On the date, she is equally forthcoming, telling you, as she gets to know you, all of the things she likes about you. And so on and so on. No mystery, straight up, no games. Would you find that attractive? I wouldn’t. And I don’t think most men would either. In my experience, women who behave like this are needy and don’t have many other options. It’s not honesty. It’s desperation.
Here’s the kind of woman I’d like to meet. She’s not sure about me for a while. There seems to be something about me that keeps her coming back, but I can’t completely read her, and the reason for that is she doesn’t want me to read her. She’s still making up her mind about me and if she were really honest, she’d reveal some of her interest as well as some of the things that are giving her pause. Bleh. What a buzz kill.
I don’t want to know what she’s thinking. I want to know that she’s making every date fun. She’s making me work for it – because she’s interested only in men who think she’s worth the effort – but she’s also rewarding me in ways that make me think the effort is not wasted. She seems to have many romantic options but she’s slowly spending more and more time with me.

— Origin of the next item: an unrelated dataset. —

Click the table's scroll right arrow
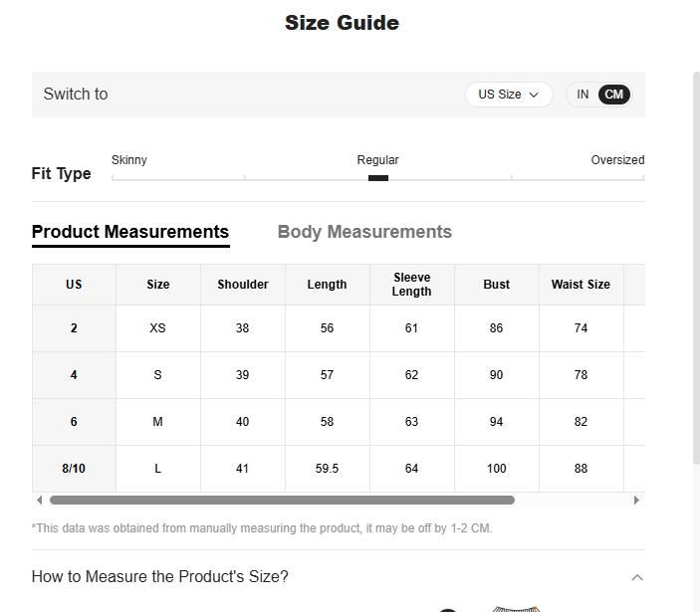Viewport: 700px width, 612px height. tap(636, 500)
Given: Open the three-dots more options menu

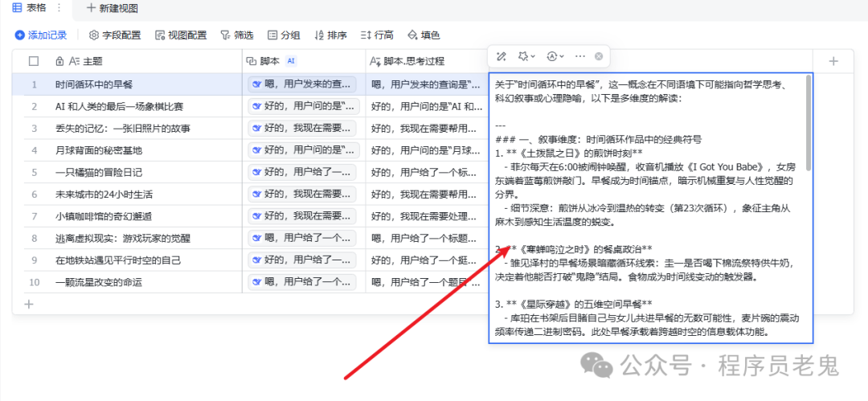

This, to me, is the behavior of a high value woman, exactly the kind of woman I want. Complete honesty, directness, too much up-front effort – these are the qualities of a desperate, low value woman. Most men would eventually lose interest in a woman like that. (More importantly, most women would lose interest in a man like that.)
You can use whatever word you want for mastery of social dynamics. If you don’t like game, you can just call this woman socially astute, a skilled people person. But I call this process game. Game is good. Game is what makes it possible for two high value people to get to know each while they make up their minds. Making up your mind too quickly is desperation, not honesty.